Wednesday, January 9, 2008

Chickenless Kiev

The first stop on this month's culinary trip around the world is Ukraine with Chickenless Kiev. I was very pleased with how this turned out--tender seitan with a creamy, garlicky, filling and a crispy crust. You need to plan ahead to make this dish, but it is totally worth it. You will need to make some "custom-made" chicken seitan by flattening chunks of dough as thin as possible into 6" by 3" rectangles before cooking in broth.

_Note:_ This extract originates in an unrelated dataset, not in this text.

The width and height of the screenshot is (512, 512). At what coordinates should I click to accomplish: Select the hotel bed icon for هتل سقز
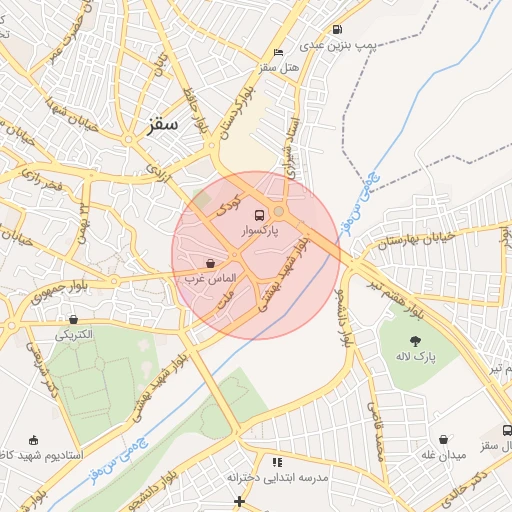pyautogui.click(x=278, y=52)
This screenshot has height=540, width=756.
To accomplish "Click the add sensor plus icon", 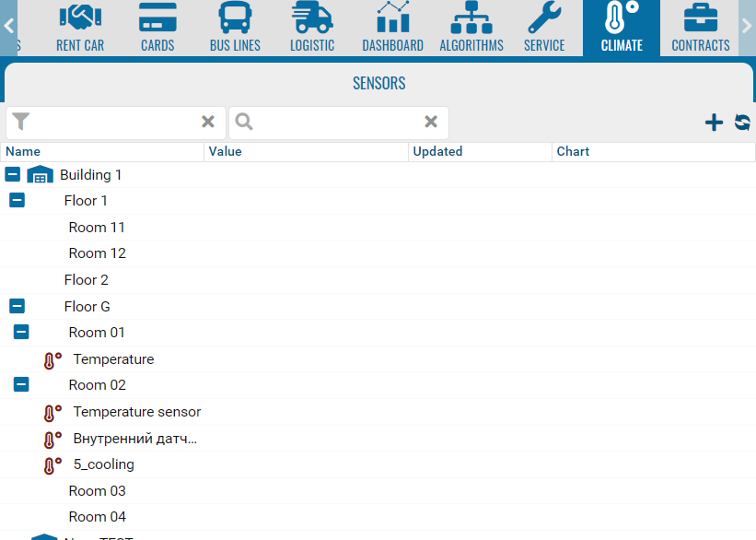I will [714, 123].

- 6 pieces of chicken seitan, 6" x 3", cooled
- 1/4 cup soft margarine
- 1/4 cup plain soy yogurt
- 1-2 cloves garlic, finely minced
- 1 tbsp dried chives
- 1/2 tsp sea salt
- 1/4 tsp pepper
- 1 cup plain soy milk
- 1 tsp lemon juice
- 2 cups bread crumbs

Preheat oven to 450 degrees
1. Whisk margarine and yogurt together until well blended. Mix in garlic, chives, salt and pepper.
2. Whisk lemon juice into soy milk until thickened. Put bread crumbs into a flat dish.
3. Spread 1/6 of the yogurt mixture onto a piece of the seitan. Roll tightly and secure with one or two toothpicks. Dip seitan into soy milk mixture, then roll in bread crumbs until well coated. Repeat with remaining seitan.
4. Place seitan in a 9 x 13 baking dish. Bake for 25-30 mins, until bread crumbs are browned.